▸ **TASK DIRECTIONS**: Would you transcribe each entry that follows word for word, minus the images?

▸ **Saved entries**:
——————
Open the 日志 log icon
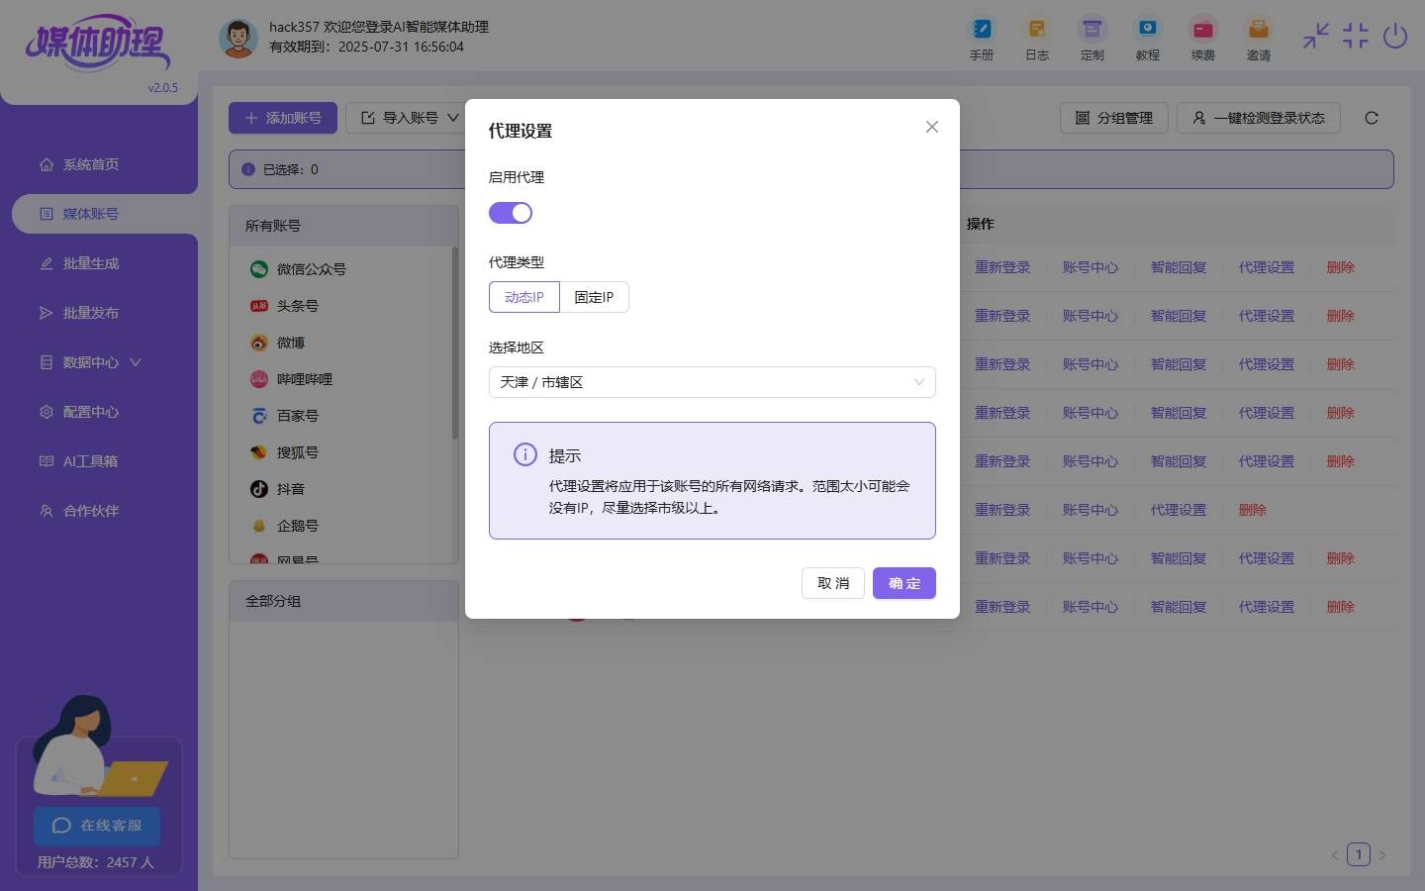[x=1037, y=29]
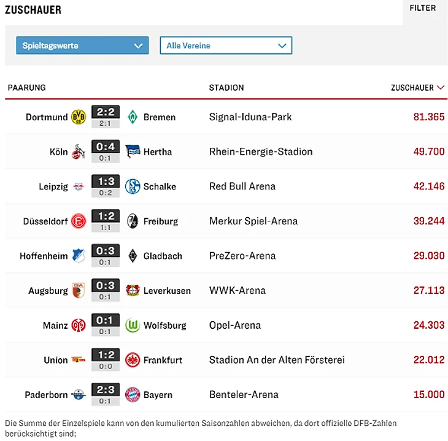Click the Eintracht Frankfurt eagle logo
The image size is (448, 441).
(x=133, y=360)
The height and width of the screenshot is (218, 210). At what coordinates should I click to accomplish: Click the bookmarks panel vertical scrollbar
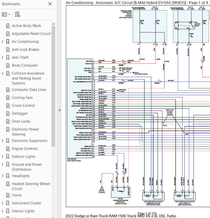(x=53, y=86)
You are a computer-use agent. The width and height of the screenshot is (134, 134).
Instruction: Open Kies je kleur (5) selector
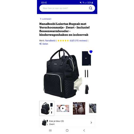67,122
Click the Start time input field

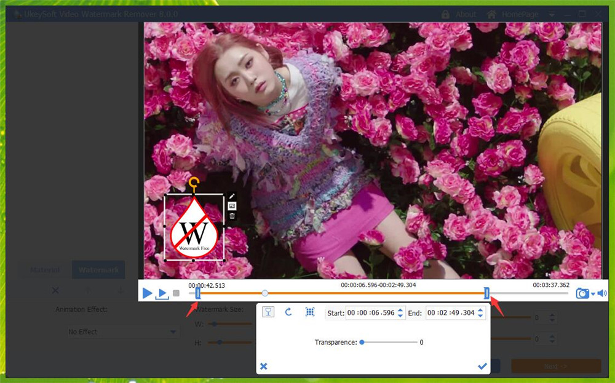click(x=371, y=312)
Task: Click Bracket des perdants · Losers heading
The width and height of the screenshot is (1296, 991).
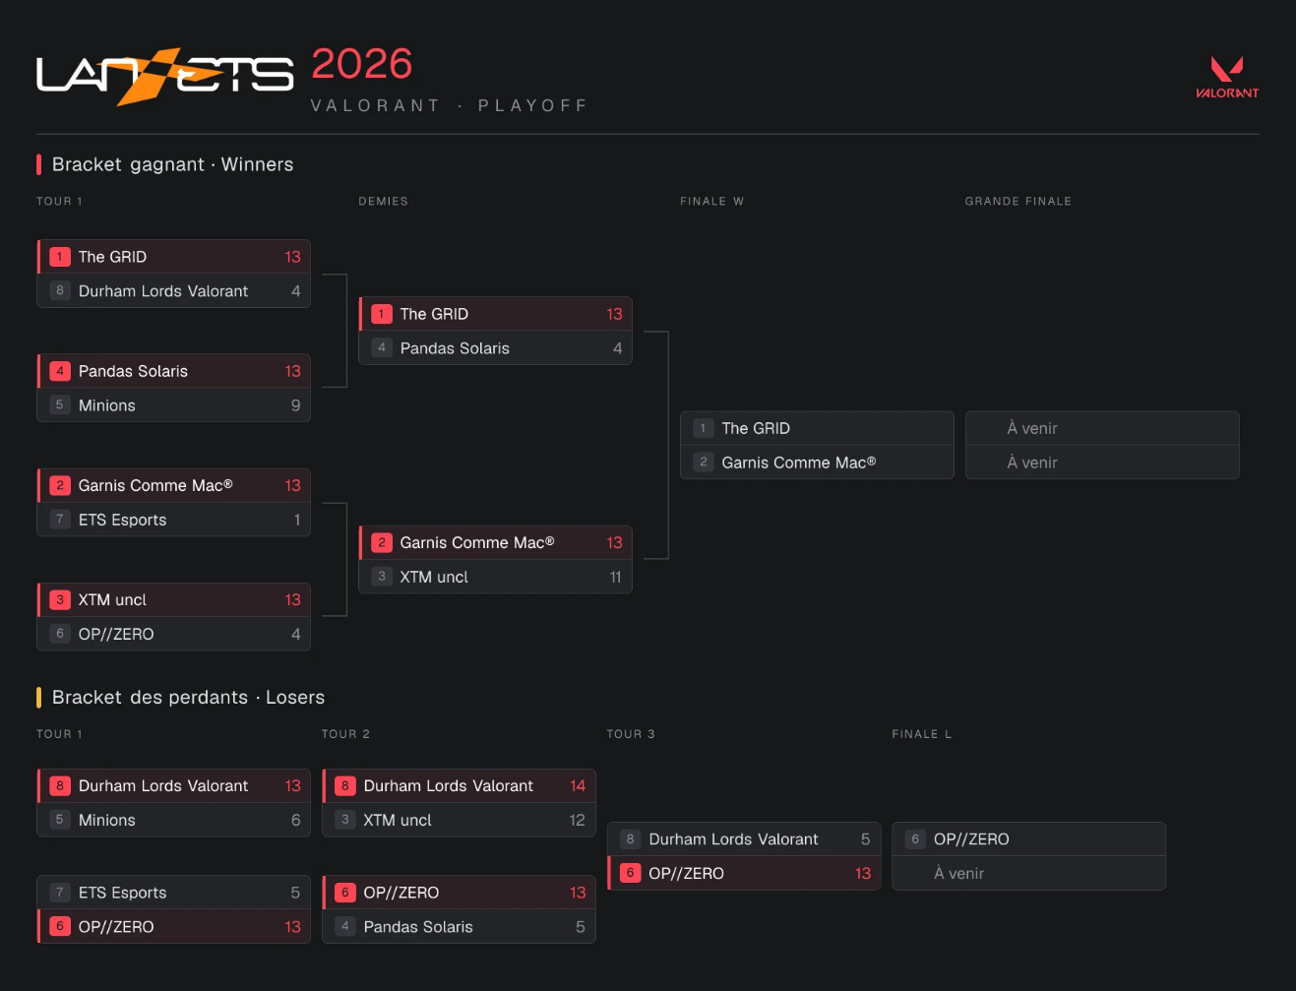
——————
▸ **RESPONSE BELOW**:
Open the 日志 log icon
[x=1037, y=29]
Click the Eintracht Frankfurt eagle logo
The image size is (448, 441).
(x=133, y=360)
The height and width of the screenshot is (218, 210). At what coordinates should I click to accomplish: Click the bookmarks panel vertical scrollbar
(x=53, y=86)
You are a computer-use agent. The width and height of the screenshot is (134, 134).
Instruction: Open Kies je kleur (5) selector
67,122
Click the Start time input field

click(x=371, y=312)
Task: Click Bracket des perdants · Losers heading
The width and height of the screenshot is (1296, 991).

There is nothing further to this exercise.